Un ulteriore elemento da considerare è il numero, la qualità e le condizioni economiche degli eredi: il diritto del divorziato sarà tanto minore, quanto più numerosi sono gli eredi e quanto più stretti i loro vincoli di parentela con il defunto.
Qualora tra gli eredi obbligati al pagamento dell’assegno a carico dell’eredità sussista una disparità economica e patrimoniale, ogni erede contribuirà a tale obbligo in proporzione, oltre alla quota ereditaria di sua spettanza, anche in base alla propria capacità economica come previsto dall’art. 441 c.c..
Infine, la pensione di reversibilità assume particolare rilievo: il godimento di detta pensione, infatti, influisce sulle condizioni economiche del divorziato e può anche escludere il suo stato di bisogno, facendo così venir meno uno dei presupposti richiesti per l’attribuzione dell’assegno a carico dell’eredità.
4) Le cause di estinzione del diritto
Il comma 3 dell’art. 9 bis l. div. elenca anche le cause di estinzione dell’assegno a carico dell’eredità.
Le nuove nozze, a cui però non si equiparava inizialmente la convivenza more uxorio del divorziato (Cass. civ., 3 novembre 2004, n. 21080), affermandosi che la convivenza di quest’ultimo con un’altra persona non determinasse la perdita automatica del suo diritto all’assegno. Successivamente però la giurisprudenza ha mutato orientamento sostenendo che la convivenza può comportare la cessazione del stato di bisogno (Cass. civ., 3 aprile 2015, n. 6855) e addirittura la perdita automatica del diritto all’assegno senza la necessaria prova della modificazione in meglio della condizione economica del coniuge titolare dell’assegno (Cass. civ. 28 febbraio 2019, n. 5974).
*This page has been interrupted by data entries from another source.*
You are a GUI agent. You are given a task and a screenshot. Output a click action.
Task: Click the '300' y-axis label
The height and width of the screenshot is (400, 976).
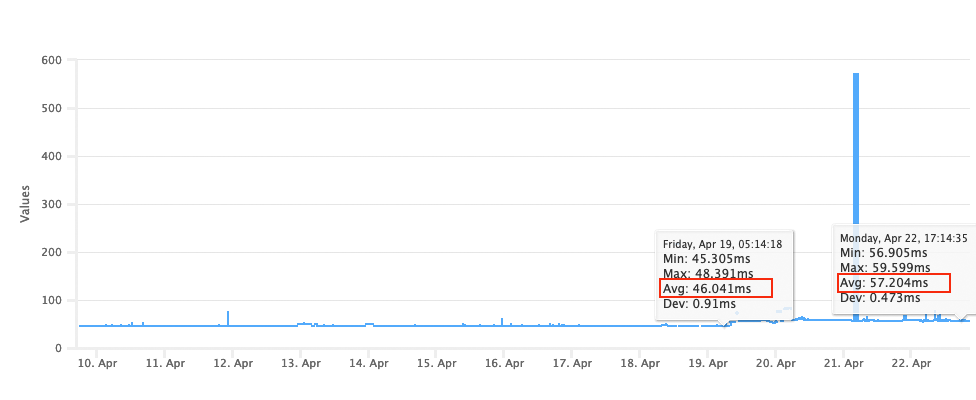tap(52, 204)
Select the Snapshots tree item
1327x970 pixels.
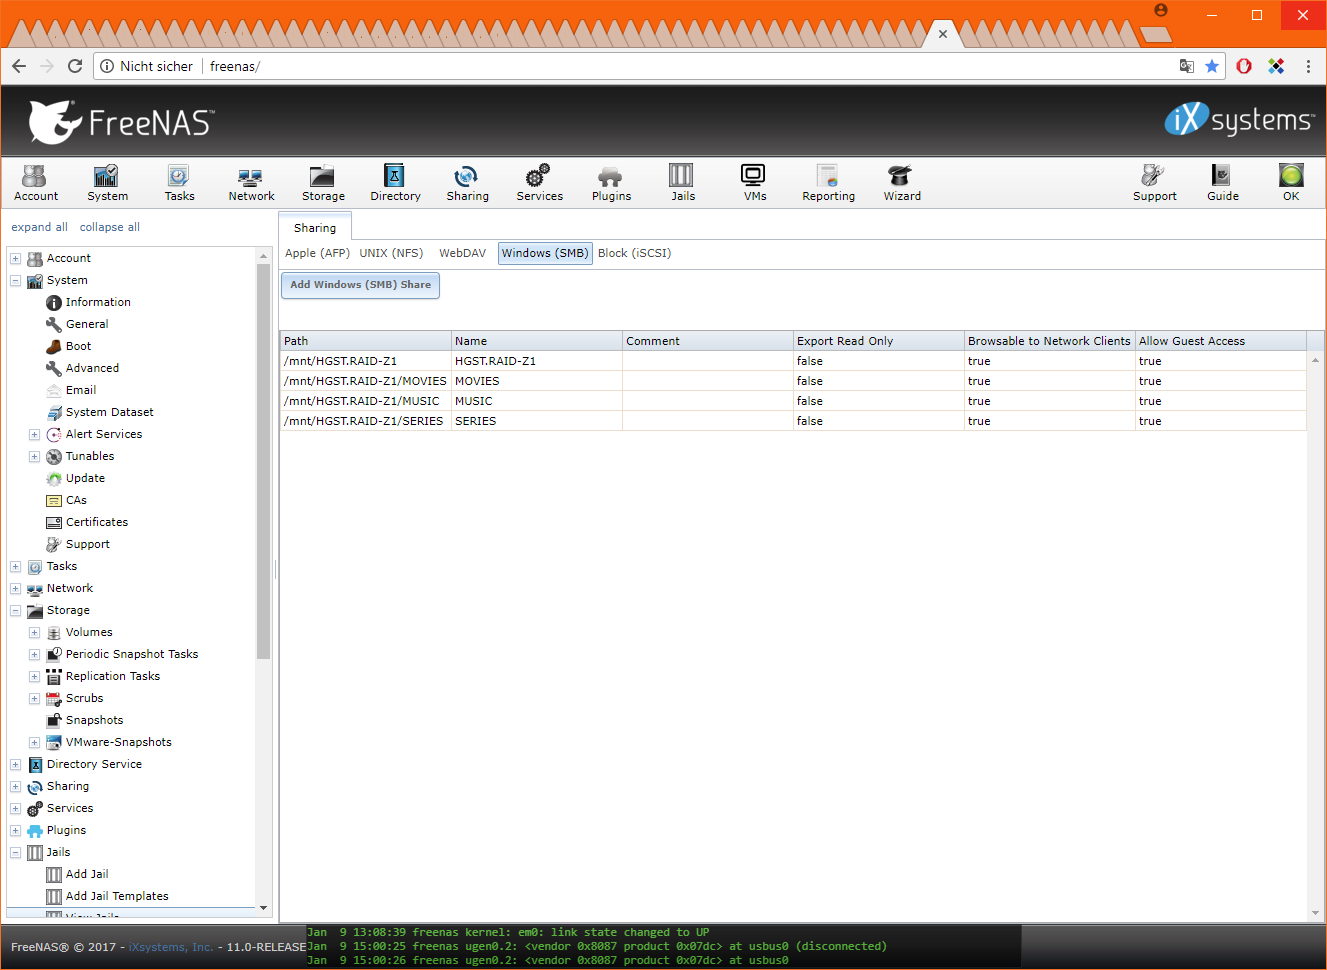tap(94, 720)
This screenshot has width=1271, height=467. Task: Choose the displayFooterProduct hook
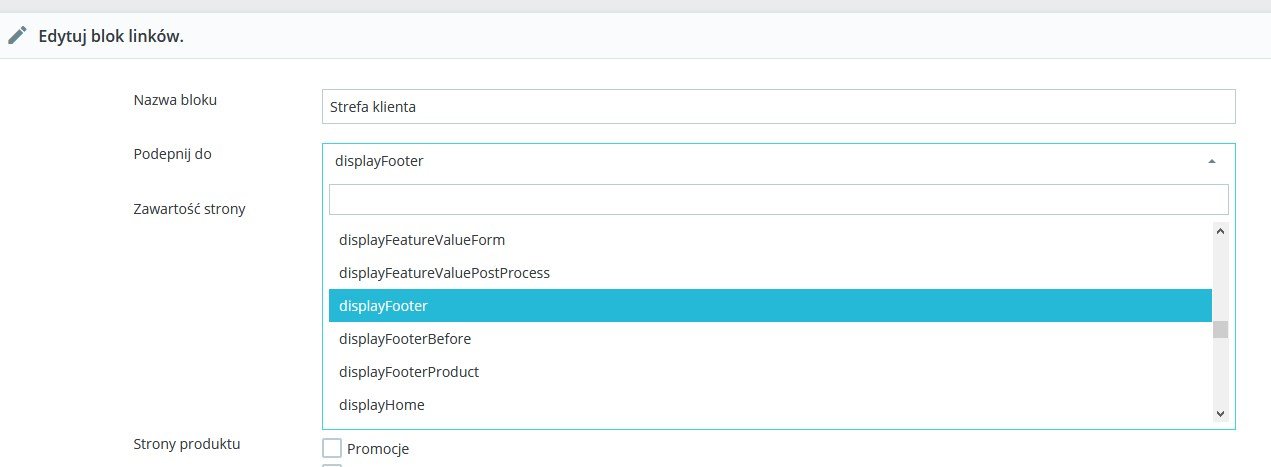coord(409,372)
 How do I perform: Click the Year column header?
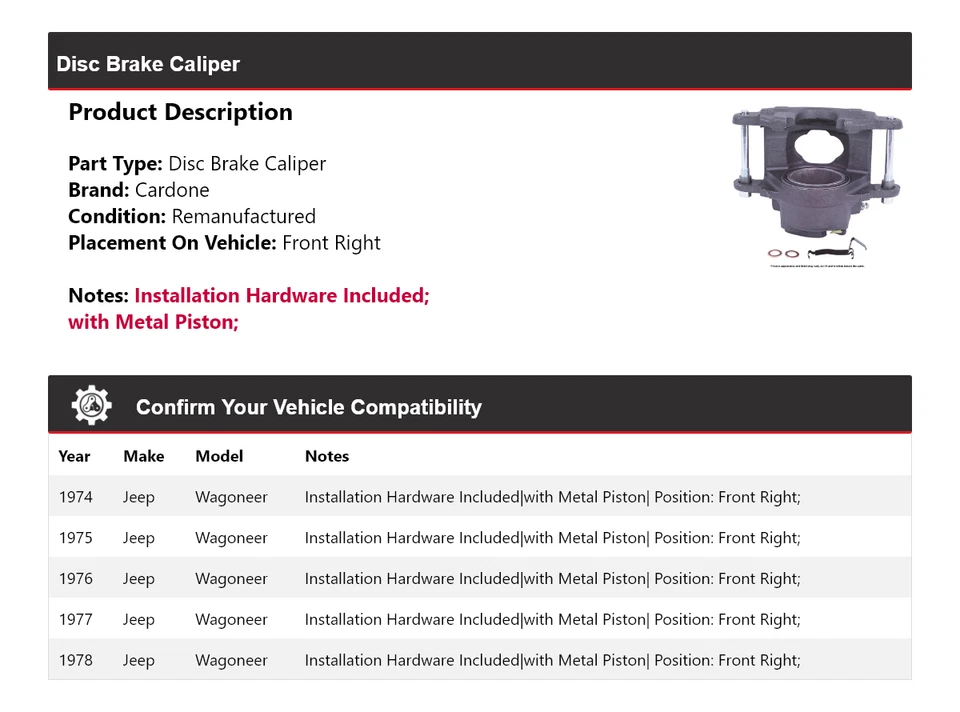74,456
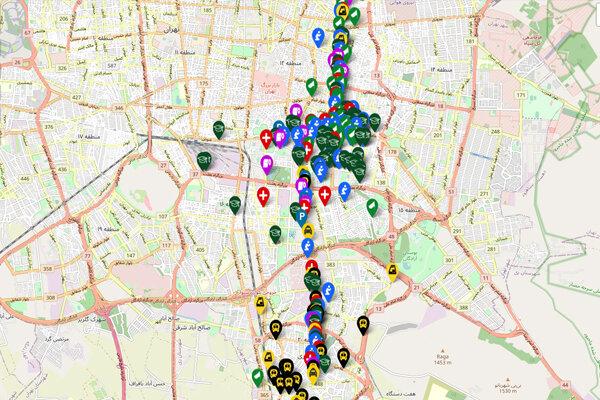Image resolution: width=600 pixels, height=400 pixels.
Task: Click the yellow taxi marker just below the parking marker
Action: (x=308, y=228)
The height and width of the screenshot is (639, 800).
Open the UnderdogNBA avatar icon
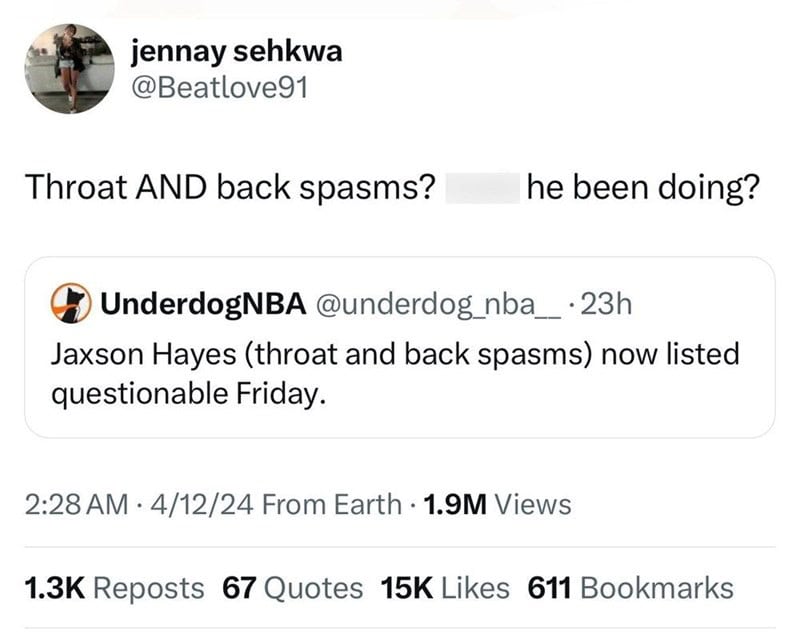pos(65,303)
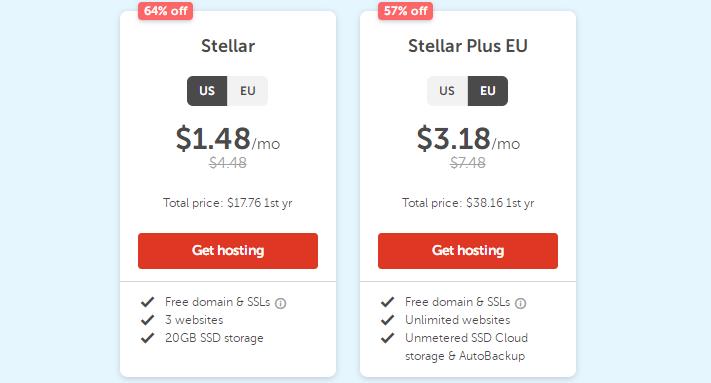Get hosting for the Stellar Plus EU plan

click(x=468, y=251)
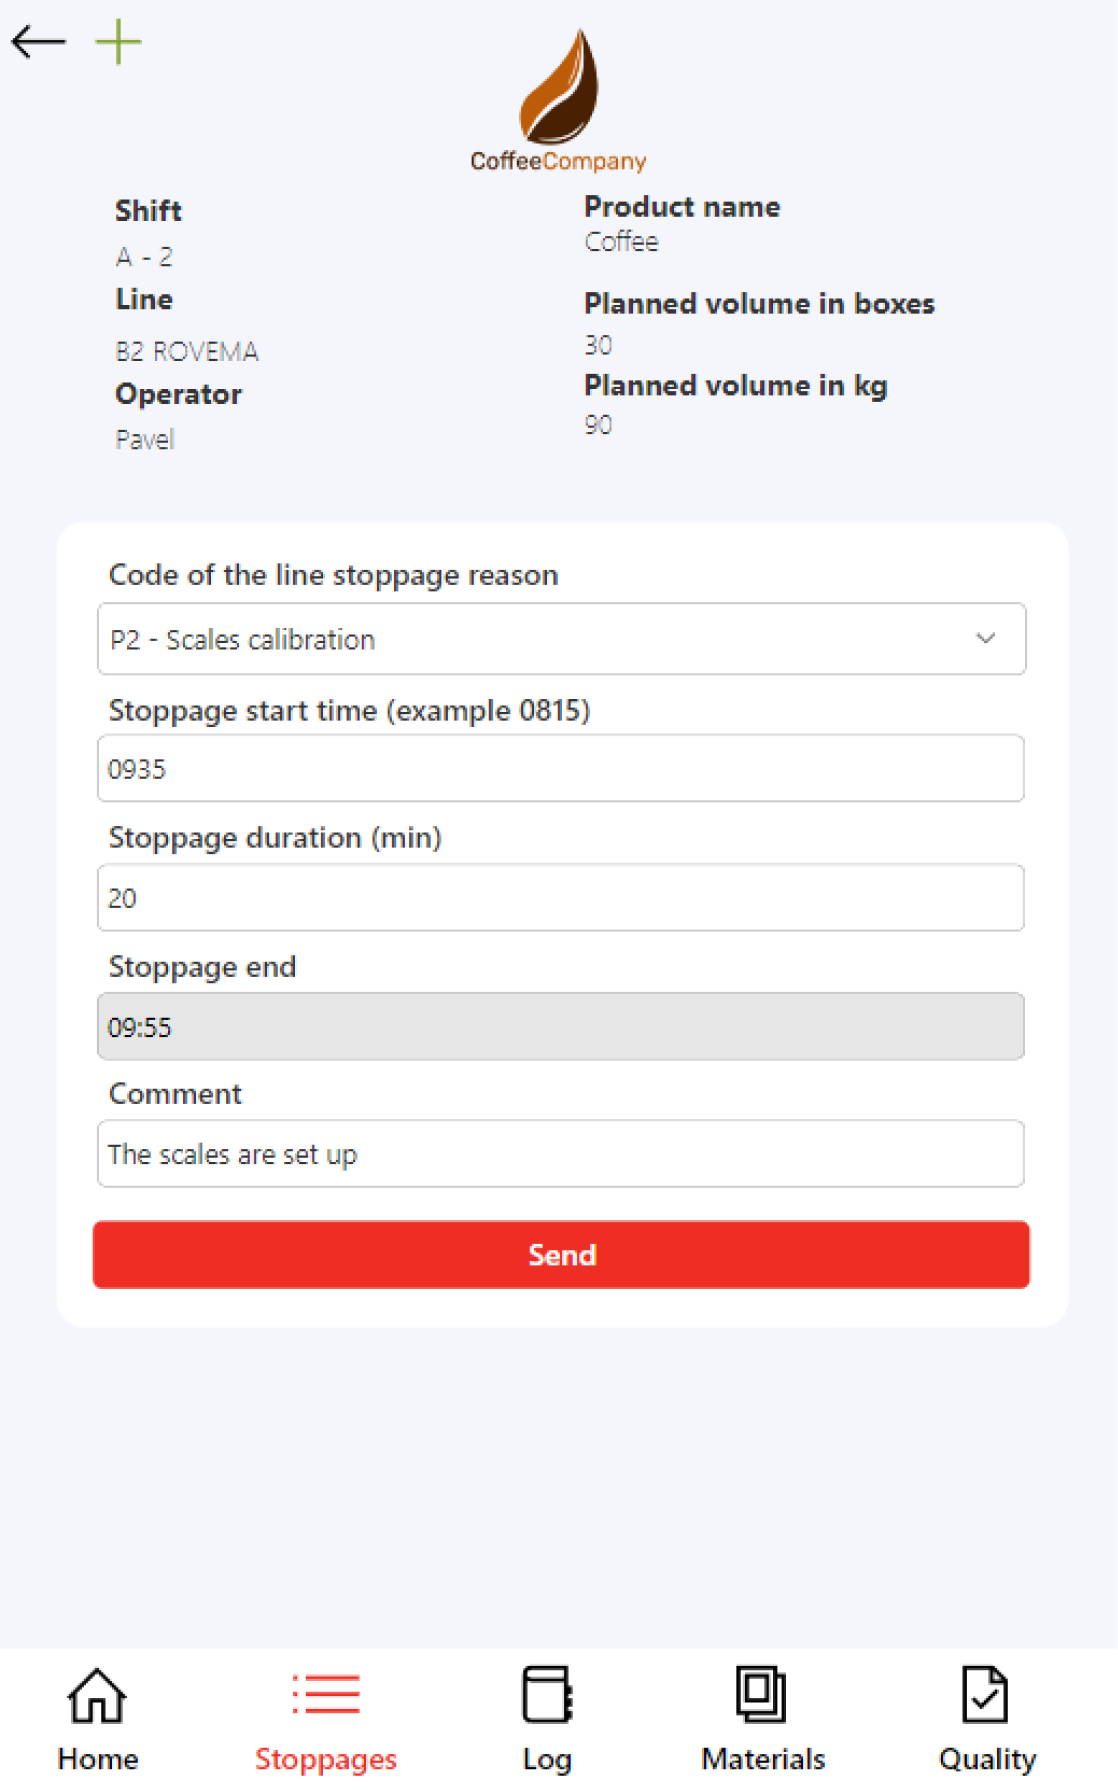Click the green plus icon to add entry
1118x1790 pixels.
click(x=117, y=42)
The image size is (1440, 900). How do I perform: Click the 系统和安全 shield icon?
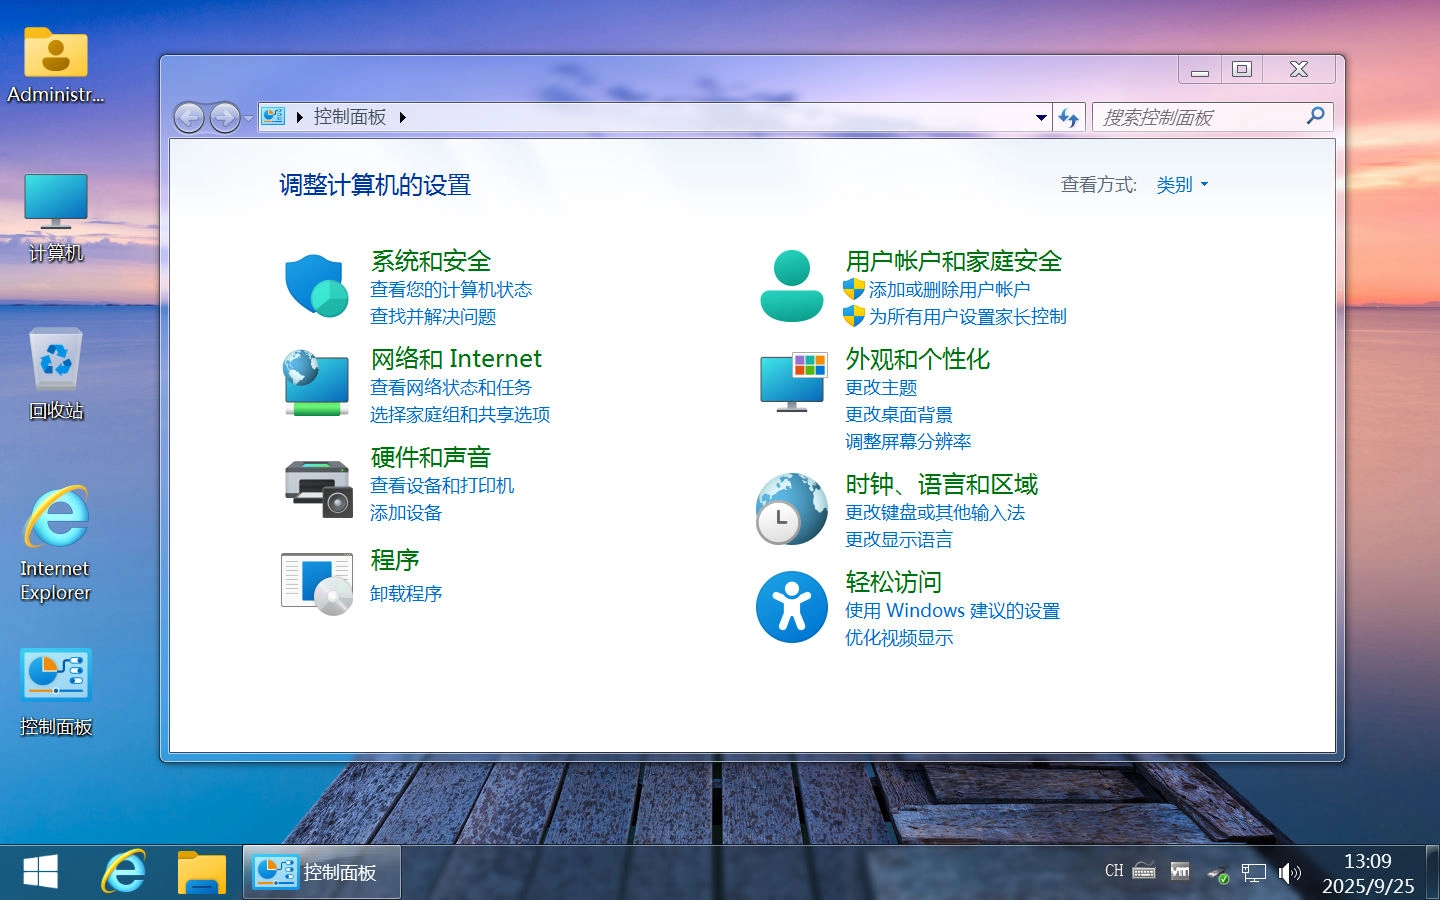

Il venir meno dello stato di bisogno è un’altra causa di estinzione dell’assegno a carico dell’eredità, che, a differenza di quanto avviene in caso di nuove nozze, può però risorgere qualora lo stato di bisogno si ripresentasse, benché tale reviviscenza non è automatica ma occorre una nuova pronuncia dell’autorità giudiziaria.
La morte del beneficiario è causa di estinzione dell’assegno poiché questo non è trasmissibile agli eredi del medesimo; essi avranno solo diritto a pretendere i ratei scaduti e non riscossi al momento del decesso del de cuius.
In caso di morte del soggetto obbligato invece l’obbligo si trasferisce ai suoi eredi, tuttavia, il trasferimento non può avvenire in modo automatico perché l’art. 9 bis l. div. prevede che il tribunale per stabilire l’an e il quantum della prestazione debba considerare una serie di elementi che, dopo il decesso dell’erede, possono mutare; perciò, è opportuno un nuovo provvedimento da parte del tribunale.
La corresponsione dell’assegno a carico dell’eredità può avvenire periodicamente ma, se vi è l’accordo delle parti, è possibile erogarlo anche in un’unica soluzione, determinata comunque con criteri di capitalizzazione dell’assegno periodico, non essendo possibile determinarla liberamente tra le parti.